The markets to trade

The Asian futures market allows you to speculate on a vast range of asset classes, including commodities, Forex, bonds, interest rate, equities, equity index, digital assets, and more.

  • Commodity market: The Asian commodity market is so diverse. There are agricultural commodities and softs, such as corn, wheat, palm oil, cotton, and others, which are traded on exchanges, like the Dalian Commodity Exchange, Tokyo Grain Exchange, Osaka Mercantile Exchange, Bursa Malaysia, and many more. Metals and energies are traded on exchanges like the Tokyo Commodity Exchange, Shanghai Futures Exchange, Dubai Gold & Commodities Exchange, and many others.
  • Equity market: The Asian market has a vast offering of equity index futures, as well as single index futures. These are traded on exchanges like the Shanghai Futures Exchange, China Financial Futures Exchange The Japan Exchange Group, Hong Kong Futures Exchange, Tokyo Financial Exchange, Jakarta Futures Exchange, and others.
  • Bond market: Interest rate futures are traded on the Japan Exchange Group, Hong Kong Futures Exchange, Tokyo Financial Exchange, Jakarta Futures Exchange, and the Bond Electronic Exchange in Thailand.
  • Digital asset market: Although nascent, many exchanges are creating a futures market for Bitcoin and other digital currencies. Some of them include the CME Group and the ICE Futures Singapore.

The trading sessions

As you may have known, there are different trading sessions based on time zones. So, if you want to trade futures in Asia, you should be ready to trade during the Asian session, which is usually between 11:00 PM to 8:00 AM GMT.

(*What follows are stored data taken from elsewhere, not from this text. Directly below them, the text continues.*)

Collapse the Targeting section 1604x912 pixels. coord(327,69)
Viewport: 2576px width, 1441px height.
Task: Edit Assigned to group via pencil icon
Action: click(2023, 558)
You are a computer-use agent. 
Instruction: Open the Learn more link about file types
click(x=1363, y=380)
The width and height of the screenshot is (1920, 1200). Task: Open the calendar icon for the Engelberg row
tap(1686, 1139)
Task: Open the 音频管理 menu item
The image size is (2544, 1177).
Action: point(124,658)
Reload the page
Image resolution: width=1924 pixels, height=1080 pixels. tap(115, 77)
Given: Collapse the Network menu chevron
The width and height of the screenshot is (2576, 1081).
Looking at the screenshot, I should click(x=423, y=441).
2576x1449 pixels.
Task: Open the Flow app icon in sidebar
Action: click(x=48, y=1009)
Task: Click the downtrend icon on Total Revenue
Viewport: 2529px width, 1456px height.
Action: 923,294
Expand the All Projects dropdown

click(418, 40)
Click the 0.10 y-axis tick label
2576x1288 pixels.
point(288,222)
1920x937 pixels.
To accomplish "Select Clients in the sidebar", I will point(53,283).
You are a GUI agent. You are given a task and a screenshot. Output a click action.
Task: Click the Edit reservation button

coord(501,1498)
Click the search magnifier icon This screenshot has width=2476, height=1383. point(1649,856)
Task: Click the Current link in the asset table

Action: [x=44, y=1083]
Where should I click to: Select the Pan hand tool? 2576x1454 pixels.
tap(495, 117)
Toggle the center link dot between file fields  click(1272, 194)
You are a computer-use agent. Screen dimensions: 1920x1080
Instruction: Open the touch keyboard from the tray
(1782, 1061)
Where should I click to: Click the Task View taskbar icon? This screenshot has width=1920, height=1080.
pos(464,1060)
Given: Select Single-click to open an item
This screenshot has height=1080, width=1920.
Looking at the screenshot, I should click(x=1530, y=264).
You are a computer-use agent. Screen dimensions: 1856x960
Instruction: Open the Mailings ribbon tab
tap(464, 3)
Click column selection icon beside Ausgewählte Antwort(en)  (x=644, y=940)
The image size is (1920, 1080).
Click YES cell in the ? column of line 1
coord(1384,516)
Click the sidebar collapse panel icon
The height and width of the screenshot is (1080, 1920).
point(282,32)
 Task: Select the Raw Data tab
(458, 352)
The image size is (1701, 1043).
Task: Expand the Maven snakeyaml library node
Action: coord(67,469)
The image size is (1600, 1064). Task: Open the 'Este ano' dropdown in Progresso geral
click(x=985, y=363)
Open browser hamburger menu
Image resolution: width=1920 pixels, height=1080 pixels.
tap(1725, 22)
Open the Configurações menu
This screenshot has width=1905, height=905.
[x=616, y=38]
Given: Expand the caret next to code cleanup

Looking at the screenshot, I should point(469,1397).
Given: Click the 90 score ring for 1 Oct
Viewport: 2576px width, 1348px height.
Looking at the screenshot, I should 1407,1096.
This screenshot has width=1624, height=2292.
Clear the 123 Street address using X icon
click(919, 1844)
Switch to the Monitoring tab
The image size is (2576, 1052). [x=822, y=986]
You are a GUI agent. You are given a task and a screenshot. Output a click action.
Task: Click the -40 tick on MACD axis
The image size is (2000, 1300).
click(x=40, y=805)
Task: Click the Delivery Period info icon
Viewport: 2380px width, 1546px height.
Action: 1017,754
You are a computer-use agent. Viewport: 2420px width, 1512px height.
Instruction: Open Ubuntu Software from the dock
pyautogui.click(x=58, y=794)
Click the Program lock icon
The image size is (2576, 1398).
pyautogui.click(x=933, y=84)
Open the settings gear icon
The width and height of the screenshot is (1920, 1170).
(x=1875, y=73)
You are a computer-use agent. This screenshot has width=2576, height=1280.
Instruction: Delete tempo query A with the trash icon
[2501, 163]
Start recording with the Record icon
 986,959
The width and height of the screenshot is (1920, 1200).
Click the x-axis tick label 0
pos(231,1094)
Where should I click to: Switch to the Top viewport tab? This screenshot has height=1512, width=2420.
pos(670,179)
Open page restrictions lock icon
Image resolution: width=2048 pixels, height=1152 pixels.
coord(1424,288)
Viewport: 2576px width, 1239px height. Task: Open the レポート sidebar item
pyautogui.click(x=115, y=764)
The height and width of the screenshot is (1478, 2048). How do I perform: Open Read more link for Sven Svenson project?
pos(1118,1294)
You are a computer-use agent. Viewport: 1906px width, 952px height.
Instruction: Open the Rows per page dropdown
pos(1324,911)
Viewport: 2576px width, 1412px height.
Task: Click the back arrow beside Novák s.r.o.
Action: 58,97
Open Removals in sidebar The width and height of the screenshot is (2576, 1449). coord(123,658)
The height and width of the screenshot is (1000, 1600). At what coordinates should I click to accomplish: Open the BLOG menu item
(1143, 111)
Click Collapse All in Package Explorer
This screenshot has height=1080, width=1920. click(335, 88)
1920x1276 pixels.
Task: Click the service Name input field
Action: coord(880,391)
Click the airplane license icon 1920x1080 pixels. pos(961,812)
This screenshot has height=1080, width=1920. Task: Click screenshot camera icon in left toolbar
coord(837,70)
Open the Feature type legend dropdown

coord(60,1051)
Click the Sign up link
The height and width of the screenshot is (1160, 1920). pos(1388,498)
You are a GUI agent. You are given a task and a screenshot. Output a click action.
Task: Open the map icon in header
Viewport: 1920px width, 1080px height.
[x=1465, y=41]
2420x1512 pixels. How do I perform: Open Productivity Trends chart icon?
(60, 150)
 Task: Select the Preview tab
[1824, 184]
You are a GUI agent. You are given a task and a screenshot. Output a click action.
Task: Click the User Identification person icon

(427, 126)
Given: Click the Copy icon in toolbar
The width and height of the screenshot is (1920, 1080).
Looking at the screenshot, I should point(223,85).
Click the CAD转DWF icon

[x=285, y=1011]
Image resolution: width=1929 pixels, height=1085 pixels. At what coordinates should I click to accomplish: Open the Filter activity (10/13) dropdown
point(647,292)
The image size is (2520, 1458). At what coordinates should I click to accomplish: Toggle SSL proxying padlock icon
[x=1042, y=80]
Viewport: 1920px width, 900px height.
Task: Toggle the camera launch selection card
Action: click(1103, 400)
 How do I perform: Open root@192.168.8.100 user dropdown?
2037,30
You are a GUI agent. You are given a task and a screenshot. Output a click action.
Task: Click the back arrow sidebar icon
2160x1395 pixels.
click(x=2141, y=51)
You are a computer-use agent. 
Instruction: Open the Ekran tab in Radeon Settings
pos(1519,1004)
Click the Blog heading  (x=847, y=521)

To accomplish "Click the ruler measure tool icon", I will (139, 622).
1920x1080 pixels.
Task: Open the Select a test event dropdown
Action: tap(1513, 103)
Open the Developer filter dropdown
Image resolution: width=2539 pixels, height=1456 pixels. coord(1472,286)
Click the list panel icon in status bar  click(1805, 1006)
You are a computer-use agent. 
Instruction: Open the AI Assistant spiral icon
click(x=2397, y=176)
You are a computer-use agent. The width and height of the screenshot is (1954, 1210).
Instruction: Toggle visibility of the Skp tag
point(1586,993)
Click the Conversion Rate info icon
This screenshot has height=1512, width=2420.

Depending on where you reside, this time could be in the early hours of the day before work or as the day is winding off after work. If you reside in Europe, the Asian session goes on when you are sleeping at night, so you may have to wake up early to trade the market before getting ready for work. But if you reside in the US, the Asian session happens after work, so you can trade the market before going to bed.

Steps for trading futures in Asia

If you want to trade the Asian futures market, here are the steps to take:

  • Study the market: Take time to study the market to know what works and what doesn’t. Try to understand the factors that move the market and why they do.
  • Choose the assets to trade: There are many assets you can trade, but you need to specialize in a few. So, choose a few assets and focus on them. They could be commodities or equity indexes.
  • Open an account with an international multi-asset broker: Open an account with Interactive Brokers or TradeStation. You will be required to fill the account opening form, where you provide your details and answer some questions about your financial trading experience. You may be required to provide proof of identity and address.
  • Start trading: When your account is approved, you can fund it and start trading. Remember, futures trading is leveraged, so you should have a strategy for managing risk to avoid huge losses.